Step 5 — combine. Substitute \nabla_x V_t = -\partial H/\partial x - (\nabla_x^2 V) f into Step 2; the Hessian terms cancel:

\dot{\lambda} = \Big(-\frac{\partial H}{\partial x} - (\nabla_x^2 V) f\Big) + (\nabla_x^2 V) f = -\frac{\partial H}{\partial x}.

This is precisely the costate equation of the maximum principle. Pontryagin's adjoint dynamics are HJB differentiated along the optimal path — the costate \lambda(t) is the gradient \nabla_x V riding along the trajectory, and its "shadow price" meaning is now literal: it is how the optimal cost changes as the state is nudged.

Which to use: the trade-off

Because they compute different things, the choice is practical, not philosophical.

Maximum principle integrates ODEs along a single trajectory, so its cost grows mildly with the state dimension — it scales to high dimensions. The catch: it returns only an open-loop plan for one set of boundary conditions; perturb the start and you re-solve.
Dynamic programming / HJB returns a global feedback law, robust to disturbances and valid from any state. The catch: it must represent V(x, t) over the whole state space, whose size grows exponentially with dimension — the curse of dimensionality — so the PDE is intractable beyond a few dimensions.
In practice they are combined: HJB ideas give feedback and verify optimality in low dimensions; PMP-style trajectory optimisation scales up, often warm-started or corrected by value-function approximations.

The costate riding the value landscape

Take the worked HJB example again: \dot{x} = u, \int(x^2 + u^2)\,dt, with V(x) = x^2 and feedback u^\* = -x. The optimal trajectory is x^\*(t) = x_0 e^{-t}, gliding to the origin. Slide time t to send the marker down the value landscape V(x) = x^2; the tangent drawn at it has slope V'(x) = 2x, and that slope is the costate \lambda(t) = 2x^\*(t). One Pontryagin trajectory, read straight off the gradient of the dynamic-programming value function.
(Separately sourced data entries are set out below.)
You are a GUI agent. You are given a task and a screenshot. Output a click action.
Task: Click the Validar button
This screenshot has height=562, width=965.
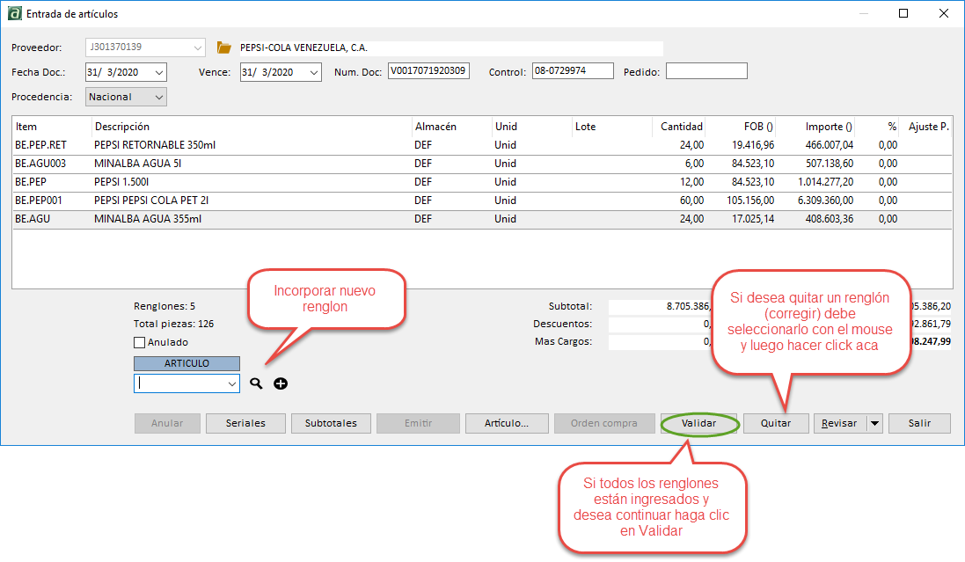point(699,423)
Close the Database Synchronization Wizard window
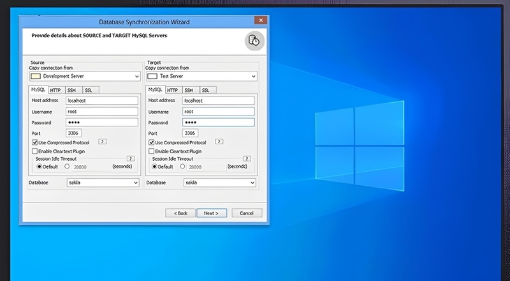The image size is (510, 281). click(x=261, y=20)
Think of V(x, t) as a landscape over all states and times. HJB surveys the whole landscape and reads the steepest-descent feedback at every point. The maximum principle instead follows the single streamline that the optimal start launches — and along that streamline the costate it carries is nothing other than the local gradient of the very same landscape. Necessary and sufficient, open-loop and closed-loop, ODE and PDE: two cross-sections of one optimum.